Required work »
Copy nothing from the entries below except the lines from the one containing "Where should I click to: Select the 408" through the one containing "Given: Click the Send a Message button", and copy those exactly.

Data shown »

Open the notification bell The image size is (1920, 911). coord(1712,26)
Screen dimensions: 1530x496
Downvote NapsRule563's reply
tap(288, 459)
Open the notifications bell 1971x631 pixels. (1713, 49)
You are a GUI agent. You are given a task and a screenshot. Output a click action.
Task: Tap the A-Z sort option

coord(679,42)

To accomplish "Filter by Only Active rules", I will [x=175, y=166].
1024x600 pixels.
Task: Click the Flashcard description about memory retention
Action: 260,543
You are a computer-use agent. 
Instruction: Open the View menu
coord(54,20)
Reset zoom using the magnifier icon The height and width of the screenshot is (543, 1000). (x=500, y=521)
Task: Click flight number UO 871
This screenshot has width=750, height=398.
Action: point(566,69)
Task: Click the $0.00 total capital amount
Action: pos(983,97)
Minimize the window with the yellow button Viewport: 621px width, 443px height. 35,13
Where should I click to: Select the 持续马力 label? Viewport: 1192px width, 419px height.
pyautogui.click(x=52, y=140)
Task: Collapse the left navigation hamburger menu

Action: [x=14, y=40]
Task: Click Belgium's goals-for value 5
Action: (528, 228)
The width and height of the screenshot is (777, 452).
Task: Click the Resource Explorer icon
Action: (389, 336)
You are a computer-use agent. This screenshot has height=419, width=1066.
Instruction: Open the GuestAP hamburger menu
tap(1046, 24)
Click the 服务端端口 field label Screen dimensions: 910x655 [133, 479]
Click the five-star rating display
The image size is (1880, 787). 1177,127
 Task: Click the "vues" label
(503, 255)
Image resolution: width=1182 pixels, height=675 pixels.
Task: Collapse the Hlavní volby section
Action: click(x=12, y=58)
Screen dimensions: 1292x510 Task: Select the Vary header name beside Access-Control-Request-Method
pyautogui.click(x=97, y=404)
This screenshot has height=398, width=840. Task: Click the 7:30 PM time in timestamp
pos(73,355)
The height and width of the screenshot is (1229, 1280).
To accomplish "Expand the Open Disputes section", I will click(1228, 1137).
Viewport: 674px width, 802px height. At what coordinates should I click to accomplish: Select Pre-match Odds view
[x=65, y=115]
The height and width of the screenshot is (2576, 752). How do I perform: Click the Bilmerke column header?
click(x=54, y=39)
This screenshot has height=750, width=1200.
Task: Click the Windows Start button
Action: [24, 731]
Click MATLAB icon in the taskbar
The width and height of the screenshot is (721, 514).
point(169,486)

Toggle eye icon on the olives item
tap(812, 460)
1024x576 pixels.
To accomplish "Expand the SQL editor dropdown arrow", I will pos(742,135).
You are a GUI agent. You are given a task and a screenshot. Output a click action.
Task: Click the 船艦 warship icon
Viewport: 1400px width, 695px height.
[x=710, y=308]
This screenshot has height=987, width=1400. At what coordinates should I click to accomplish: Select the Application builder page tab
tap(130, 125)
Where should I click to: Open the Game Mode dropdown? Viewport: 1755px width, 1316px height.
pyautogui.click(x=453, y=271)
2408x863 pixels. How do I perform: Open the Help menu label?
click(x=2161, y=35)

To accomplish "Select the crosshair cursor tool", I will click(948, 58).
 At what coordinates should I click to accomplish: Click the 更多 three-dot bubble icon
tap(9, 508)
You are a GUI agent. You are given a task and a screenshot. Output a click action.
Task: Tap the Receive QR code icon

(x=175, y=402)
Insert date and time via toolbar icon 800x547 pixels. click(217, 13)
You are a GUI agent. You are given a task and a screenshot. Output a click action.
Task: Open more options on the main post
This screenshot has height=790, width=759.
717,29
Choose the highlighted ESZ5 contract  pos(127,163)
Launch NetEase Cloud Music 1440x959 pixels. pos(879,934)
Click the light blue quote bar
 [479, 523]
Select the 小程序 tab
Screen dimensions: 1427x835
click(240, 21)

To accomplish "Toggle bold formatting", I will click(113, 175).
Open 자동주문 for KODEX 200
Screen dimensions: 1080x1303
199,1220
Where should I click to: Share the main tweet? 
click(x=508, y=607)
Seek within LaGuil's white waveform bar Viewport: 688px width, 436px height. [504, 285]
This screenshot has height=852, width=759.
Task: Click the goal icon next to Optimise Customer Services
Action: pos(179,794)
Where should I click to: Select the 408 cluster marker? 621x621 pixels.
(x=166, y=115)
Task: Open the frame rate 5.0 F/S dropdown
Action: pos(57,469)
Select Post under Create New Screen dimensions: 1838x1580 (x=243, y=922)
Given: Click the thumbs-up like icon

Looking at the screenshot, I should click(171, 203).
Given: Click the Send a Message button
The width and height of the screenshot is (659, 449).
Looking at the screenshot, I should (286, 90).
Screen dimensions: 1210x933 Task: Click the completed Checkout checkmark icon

Answer to the problem »
Where should I click to: Select the 408 cluster marker? 621x621 pixels.
(x=166, y=115)
Task: Open the frame rate 5.0 F/S dropdown
Action: pos(57,469)
Select Post under Create New Screen dimensions: 1838x1580 (x=243, y=922)
Given: Click the thumbs-up like icon

Looking at the screenshot, I should click(171, 203).
Given: Click the Send a Message button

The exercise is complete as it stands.